Memorial is among the first universities in Canada to create and adopt a formal research agreement that gives Indigenous groups the right to own, control, access and possess their data in research.
The agreement also supports researchers in their efforts to be accountable to the ways Indigenous data should be collected, protected, used and shared in partnership and in accordance with Indigenous priorities.
“The new template is one of many ongoing initiatives at Memorial to strengthen ethics and accountability in Indigenous research,” said Dr. Max Liboiron, interim associate vice-president (Indigenous research), who played an integral role in the development of the agreement.
Staff from Research Grant and Contract Services (RGCS) and the university’s associate general counsel (research) were also central to its development.
“The template is just that – a template. It can be adapted to each context, need and partnership as required,” Dr. Liboiron explained, noting that one group has already added a clause for co-authorship to the agreement.

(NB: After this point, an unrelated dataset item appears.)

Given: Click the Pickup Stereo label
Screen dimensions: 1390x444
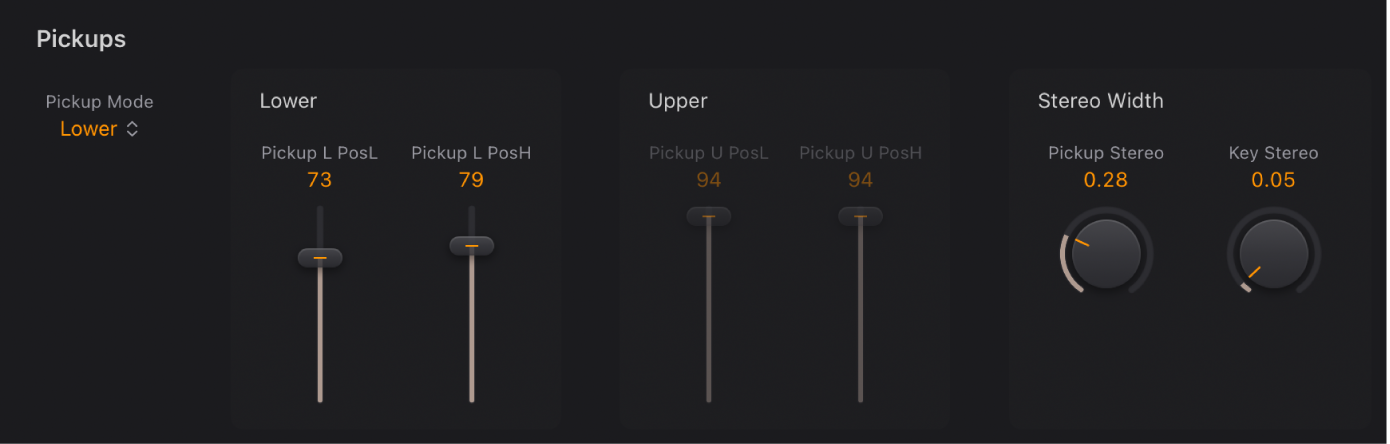Looking at the screenshot, I should pyautogui.click(x=1106, y=153).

“It’s a small step, but any sized step is important. It is not perfect, but it is good. I hope Memorial researchers and their partners choose to pursue an Indigenous data sovereignty approach like the one supported by the Indigenous Research Agreement template, and other institutions are able to use it as a model.”
Indigenous data sovereignty
Researchers can request use of the template when submitting contracts and applications to RGCS, who will work with all partners to ensure the best fit possible.
Memorial researchers cannot sign research agreements themselves; this will be completed by RGCS.
“It is encouraging and exciting to see an academic institution take important steps to recognize Indigenous sovereignty over data and knowledge.”
Calls for Indigenous data sovereignty – the right of a nation to govern the collection, ownership and application of its data – have grown in intensity and scope over the past few years, says Dr. Liboiron.
Memorial researchers are using the agreement in collaboration with several Indigenous groups, including the Nunatsiavut Government.
“It is encouraging and exciting to see an academic institution take important steps to recognize Indigenous sovereignty over data and knowledge,” said Greg Flowers, minister of Lands and Natural Resources, Nunatsiavut Government.
“The agreement reinforces the ways that the Nunatsiavut Government has actively approached research and research partnerships for many years. We look forward to seeing faculty and students associated with Memorial University use this agreement and hope this will encourage others in the wider academic community to take similar steps. Providing a written template that can be shared, used and adapted by all will be a great resource for the Nunatsiavut Government and our partners.”
Integrity and impact
President Vianne Timmons says Memorial’s Indigenous Research Agreement will enhance the integrity and impact of research by responding to the principles of Indigenous ownership, control, access and possession of Indigenous data.
“As Newfoundland and Labrador’s university, Memorial has a special and deeply rooted obligation to all of the people of this province,” Dr. Timmons said.
“This agreement will play an important role as we move forward in our work of truth, reconciliation and renewed relationships with Indigenous Peoples. I thank Dr. Liboiron and her colleagues within the vice-president (research) portfolio for their diligent work in developing this agreement.”
Indigenous groups and other research institutions are welcome to use Memorial University’s Indigenous Research Agreement template as a model for their own data sovereignty needs. Groups should cite the template as Office of the Vice-President (Research). (2020). “Indigenous Research Agreement.” Memorial University of Newfoundland.